Quoted text –

══════

One could program similar instances in many imperative languages as well. Here’s one in Python:
>>> def double(x):
... return 2 * x
...
>>> def modify_int(f, x):
... return f(x)
...
>>> modify_int(double, 4)
8
And the one with an anonymous function to avoid writing double
in Python at all:
>>> modify_int(lambda x: 2 * x, 4)
8
Wait, did I write lambda
to define an anonymous function in Python? Another instance where imperative languages draw heavily from lambda calculus.
These types of functions are commonplace in OCaml because the language supports partial application. This means that a function can be applied to some of its inputs and not all, returning a function that could input the rest of the inputs. There is an obvious restriction that the arguments listed in order must be used before those that come later in the argument list. For example, modify_int
can be partially applied to double
or the anonymous function variant to obtain a function that doubles:
# modify_int double;;
- : int -> int = <fun>
# modify_int (fun x -> 2 * x);;
- : int -> int = <fun>
(* we can also program double as *)
# let double' = modify_int (fun x -> 2 * x);;
val double' : int -> int = <fun>
How is this idea useful? Let’s say you want to apply a function to the first element of a list but would like to write many such functions.
A naive approach is to do this:
(* precondition: List.length lst >= 1 *)
# let double_fst = fun lst -> 2 * (List.hd lst)::List.tl lst;; (* :: is the prepend or cons operation *)
val double_fst : int list -> int list = <fun>
# let triple_fst = fun lst -> 3 * (List.hd lst)::List.tl lst;;
val triple_fst : int list -> int list = <fun>
A novice approach is this:
(* precondition: List.length lst >= 1 *)
# let nble_fst = fun n -> fun lst -> n * (List.hd lst)::List.tl lst;;
val nble_fst : int -> int list -> int list = <fun>
# let double_fst = nble_fst 2;;
val double_fst : int list -> int list = <fun>
# let triple_fst = nble_fst 3;;
val triple_fst : int list -> int list = <fun>
And a legendary approach is this:
(* precondition: List.length lst >= 1 *)

══════

Exercise instructions –
1. In the passage on partial application, write out the part that opens with the words containing "These types of" and closes with "double as *)", swapping "argument list" for "parameter list".
2. What does the passage on partial application call the :: operation in OCaml?
3. Check each statement against the passage on partial application. Answer yes or no, and quote the words that decide it.
(a) Python uses lambda to define an anonymous function.
(b) With partial application, later arguments can be supplied before earlier ones.
(c) The function triple_fst can be made by applying nble_fst to 3.
The lines that come next aren't needed.

Dataset section –
══════

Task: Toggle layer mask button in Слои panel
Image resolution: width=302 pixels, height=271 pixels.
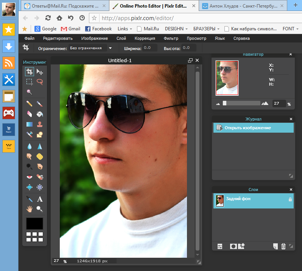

══════

Task-by-task results –
1.
These types of functions are commonplace in OCaml because the language supports partial application. This means that a function can be applied to some of its inputs and not all, returning a function that could input the rest of the inputs. There is an obvious restriction that the arguments listed in order must be used before those that come later in the parameter list. For example, modify_int
can be partially applied to double
or the anonymous function variant to obtain a function that doubles:
# modify_int double;;
- : int -> int = <fun>
# modify_int (fun x -> 2 * x);;
- : int -> int = <fun>
(* we can also program double as *)

2. The prepend or cons operation.

3.
(a) Yes: "did I write lambda to define an anonymous function in Python?"
(b) No: "the arguments listed in order must be used before those that come later in the argument list"
(c) Yes: "let triple_fst = nble_fst 3;;"